Actually, I'd find full MX'ing support a useful feature in nmh and most MUAs.
Today, there is no way to know that a mail has been delivered to the recipient
, or a designated box of his choosing. You always have to send via a outgoing
mail relay of some sort. :-(
An example, if you're in a legal discussion with someone (say complaining to
your online retailer), you want to make sure your messages are properly
received by the other party. The SMTP protocol provides just that guarantee,
you just have to make sure you connect and deliver to the right machine (i.e.
MX the recipient).
My comments on this:
a) It's not clear to me that performing final delivery constitutes "delivery"

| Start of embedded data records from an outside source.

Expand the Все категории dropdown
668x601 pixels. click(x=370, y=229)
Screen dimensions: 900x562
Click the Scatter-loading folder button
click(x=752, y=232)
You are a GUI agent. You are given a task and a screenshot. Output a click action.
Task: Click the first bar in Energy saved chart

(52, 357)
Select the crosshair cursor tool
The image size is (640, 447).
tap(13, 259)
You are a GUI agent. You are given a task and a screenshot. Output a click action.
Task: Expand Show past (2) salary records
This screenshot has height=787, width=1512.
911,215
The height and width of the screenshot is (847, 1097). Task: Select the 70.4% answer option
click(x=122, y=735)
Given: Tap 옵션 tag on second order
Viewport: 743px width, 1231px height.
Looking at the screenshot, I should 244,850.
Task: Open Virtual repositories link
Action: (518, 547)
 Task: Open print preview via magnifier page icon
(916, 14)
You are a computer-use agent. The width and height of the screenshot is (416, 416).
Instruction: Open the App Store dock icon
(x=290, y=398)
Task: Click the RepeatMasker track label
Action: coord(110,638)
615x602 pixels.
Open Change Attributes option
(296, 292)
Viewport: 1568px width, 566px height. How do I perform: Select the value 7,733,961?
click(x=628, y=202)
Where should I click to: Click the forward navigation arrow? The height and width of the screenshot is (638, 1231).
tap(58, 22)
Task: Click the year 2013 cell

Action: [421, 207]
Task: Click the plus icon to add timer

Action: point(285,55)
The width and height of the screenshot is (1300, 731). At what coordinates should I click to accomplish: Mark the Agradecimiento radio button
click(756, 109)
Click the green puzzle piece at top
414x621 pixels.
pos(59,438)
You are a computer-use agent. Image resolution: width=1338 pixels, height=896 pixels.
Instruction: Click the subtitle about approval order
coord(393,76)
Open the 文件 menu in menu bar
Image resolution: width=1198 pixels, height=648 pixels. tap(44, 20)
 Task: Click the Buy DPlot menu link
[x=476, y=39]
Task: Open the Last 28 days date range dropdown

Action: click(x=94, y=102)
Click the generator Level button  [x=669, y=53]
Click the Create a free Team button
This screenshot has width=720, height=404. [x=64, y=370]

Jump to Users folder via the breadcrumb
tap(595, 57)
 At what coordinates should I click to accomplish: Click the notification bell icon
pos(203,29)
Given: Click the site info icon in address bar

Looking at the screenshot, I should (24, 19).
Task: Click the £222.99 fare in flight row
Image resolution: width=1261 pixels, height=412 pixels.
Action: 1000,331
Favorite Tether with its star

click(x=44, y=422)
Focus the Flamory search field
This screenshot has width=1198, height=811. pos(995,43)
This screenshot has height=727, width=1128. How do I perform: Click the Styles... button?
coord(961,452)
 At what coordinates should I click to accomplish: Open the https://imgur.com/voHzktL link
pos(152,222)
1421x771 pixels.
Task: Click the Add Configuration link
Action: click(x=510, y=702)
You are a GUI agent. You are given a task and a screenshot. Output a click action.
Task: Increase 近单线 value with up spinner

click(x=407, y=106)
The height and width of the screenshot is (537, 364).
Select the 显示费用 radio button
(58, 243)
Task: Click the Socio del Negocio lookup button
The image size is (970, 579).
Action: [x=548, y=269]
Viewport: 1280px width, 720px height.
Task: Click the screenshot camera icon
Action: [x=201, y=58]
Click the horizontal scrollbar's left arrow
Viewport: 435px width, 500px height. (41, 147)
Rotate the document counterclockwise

in a legal sense (let me put it this way: if I was on a jury where a
verdict hinged on whether or not someone received a piece of email, and
the only evidence was a valid sender SMTP transaction, I don't know how
I would decide). I mean, backup MX's alone complicate things.
b) There's already a framework for verifying delivery status: DSN (although
it doesn't seem like support for that is as widespread as I though).
c) I think the battle in the ISP community has already been lost.
But if you really want to perform final delivery from nmh, there is always
the sendmail MTS. That avoids having to implement a complete SMTP MTA
inside of nmh (which I'm assuming most people don't want).